__Exercise instructions__: From the opening line of the records through the line bearing "[Navigieren Sie zu YouTube] (757, 2173)", set down every line exactly.

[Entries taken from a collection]
..............................

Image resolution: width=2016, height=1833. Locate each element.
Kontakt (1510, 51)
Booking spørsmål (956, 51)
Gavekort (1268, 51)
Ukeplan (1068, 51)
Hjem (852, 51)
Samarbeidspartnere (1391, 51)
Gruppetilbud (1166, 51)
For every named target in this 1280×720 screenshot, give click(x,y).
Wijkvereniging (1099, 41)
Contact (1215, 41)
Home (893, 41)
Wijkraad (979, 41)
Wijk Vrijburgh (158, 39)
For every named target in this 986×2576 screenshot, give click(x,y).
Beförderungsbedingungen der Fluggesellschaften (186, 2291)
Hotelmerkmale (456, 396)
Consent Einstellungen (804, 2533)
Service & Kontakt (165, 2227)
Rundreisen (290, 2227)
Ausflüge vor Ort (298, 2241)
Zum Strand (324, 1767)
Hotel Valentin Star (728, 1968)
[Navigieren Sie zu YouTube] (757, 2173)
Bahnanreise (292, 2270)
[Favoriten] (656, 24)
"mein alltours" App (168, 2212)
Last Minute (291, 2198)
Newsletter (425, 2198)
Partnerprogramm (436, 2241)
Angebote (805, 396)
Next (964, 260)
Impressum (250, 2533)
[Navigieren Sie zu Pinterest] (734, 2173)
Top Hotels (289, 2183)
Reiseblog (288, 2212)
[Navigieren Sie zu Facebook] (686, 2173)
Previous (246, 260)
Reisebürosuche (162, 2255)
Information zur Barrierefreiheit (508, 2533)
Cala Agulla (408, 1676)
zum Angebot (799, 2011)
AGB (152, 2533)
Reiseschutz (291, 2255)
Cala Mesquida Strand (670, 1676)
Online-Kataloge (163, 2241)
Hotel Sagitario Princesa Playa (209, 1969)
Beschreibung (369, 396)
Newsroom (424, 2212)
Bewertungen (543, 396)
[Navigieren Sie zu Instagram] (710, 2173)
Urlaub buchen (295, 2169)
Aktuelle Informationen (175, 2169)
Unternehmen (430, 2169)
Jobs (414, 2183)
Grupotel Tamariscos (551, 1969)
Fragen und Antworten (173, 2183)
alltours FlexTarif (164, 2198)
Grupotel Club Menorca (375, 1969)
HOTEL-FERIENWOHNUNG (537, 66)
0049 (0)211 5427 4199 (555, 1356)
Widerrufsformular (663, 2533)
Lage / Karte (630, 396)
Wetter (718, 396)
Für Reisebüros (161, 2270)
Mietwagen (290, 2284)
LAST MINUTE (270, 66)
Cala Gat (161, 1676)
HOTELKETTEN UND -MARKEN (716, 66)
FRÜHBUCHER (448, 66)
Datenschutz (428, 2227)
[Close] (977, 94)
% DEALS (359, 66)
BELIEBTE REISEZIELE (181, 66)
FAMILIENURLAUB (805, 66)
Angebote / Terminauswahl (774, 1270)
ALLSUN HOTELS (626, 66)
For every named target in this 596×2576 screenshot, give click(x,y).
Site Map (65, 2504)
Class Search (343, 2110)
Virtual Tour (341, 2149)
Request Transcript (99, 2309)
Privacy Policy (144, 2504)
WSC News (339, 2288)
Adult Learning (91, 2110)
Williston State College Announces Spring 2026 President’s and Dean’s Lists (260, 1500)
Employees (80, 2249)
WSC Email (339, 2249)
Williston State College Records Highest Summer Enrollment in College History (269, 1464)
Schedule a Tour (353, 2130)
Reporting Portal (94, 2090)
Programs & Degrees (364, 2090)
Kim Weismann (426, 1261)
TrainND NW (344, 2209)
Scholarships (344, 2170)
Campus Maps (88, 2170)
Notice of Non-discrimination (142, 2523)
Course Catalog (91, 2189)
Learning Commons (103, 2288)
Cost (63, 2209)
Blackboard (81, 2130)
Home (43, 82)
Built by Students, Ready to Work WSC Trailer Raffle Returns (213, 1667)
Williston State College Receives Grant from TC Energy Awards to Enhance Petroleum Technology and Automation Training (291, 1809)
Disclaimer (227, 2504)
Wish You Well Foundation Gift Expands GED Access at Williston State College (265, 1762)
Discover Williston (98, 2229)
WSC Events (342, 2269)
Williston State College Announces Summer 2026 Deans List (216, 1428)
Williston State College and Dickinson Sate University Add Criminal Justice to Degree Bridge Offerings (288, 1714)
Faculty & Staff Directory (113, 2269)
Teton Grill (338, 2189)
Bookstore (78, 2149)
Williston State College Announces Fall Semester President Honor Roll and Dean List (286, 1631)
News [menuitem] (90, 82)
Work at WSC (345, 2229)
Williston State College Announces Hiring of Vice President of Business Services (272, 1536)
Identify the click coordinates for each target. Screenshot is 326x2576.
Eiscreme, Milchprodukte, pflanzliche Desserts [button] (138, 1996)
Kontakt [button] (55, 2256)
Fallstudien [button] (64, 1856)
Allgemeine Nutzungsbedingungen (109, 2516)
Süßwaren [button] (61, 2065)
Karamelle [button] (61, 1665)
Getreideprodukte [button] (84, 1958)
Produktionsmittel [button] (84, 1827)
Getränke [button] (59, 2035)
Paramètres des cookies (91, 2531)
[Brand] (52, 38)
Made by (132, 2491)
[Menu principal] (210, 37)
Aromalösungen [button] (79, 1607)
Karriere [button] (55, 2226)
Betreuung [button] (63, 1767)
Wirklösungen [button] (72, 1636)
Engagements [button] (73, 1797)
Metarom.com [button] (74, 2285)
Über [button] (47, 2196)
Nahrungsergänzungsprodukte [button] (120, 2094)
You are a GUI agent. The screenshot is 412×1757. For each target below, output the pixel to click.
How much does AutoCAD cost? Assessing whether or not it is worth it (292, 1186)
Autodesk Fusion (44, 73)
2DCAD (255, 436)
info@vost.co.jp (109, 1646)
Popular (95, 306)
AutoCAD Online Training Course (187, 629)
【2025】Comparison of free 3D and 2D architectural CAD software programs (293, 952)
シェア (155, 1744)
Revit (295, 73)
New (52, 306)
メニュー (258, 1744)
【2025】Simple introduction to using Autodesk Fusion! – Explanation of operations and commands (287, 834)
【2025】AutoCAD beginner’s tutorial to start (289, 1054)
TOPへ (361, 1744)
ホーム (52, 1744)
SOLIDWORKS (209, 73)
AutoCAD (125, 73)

..............................

__Result of this exercise__:
Image resolution: width=2016, height=1833. Locate each element.
Kontakt (1510, 51)
Booking spørsmål (956, 51)
Gavekort (1268, 51)
Ukeplan (1068, 51)
Hjem (852, 51)
Samarbeidspartnere (1391, 51)
Gruppetilbud (1166, 51)
For every named target in this 1280×720 screenshot, give click(x,y).
Wijkvereniging (1099, 41)
Contact (1215, 41)
Home (893, 41)
Wijkraad (979, 41)
Wijk Vrijburgh (158, 39)
For every named target in this 986×2576 screenshot, give click(x,y).
Beförderungsbedingungen der Fluggesellschaften (186, 2291)
Hotelmerkmale (456, 396)
Consent Einstellungen (804, 2533)
Service & Kontakt (165, 2227)
Rundreisen (290, 2227)
Ausflüge vor Ort (298, 2241)
Zum Strand (324, 1767)
Hotel Valentin Star (728, 1968)
[Navigieren Sie zu YouTube] (757, 2173)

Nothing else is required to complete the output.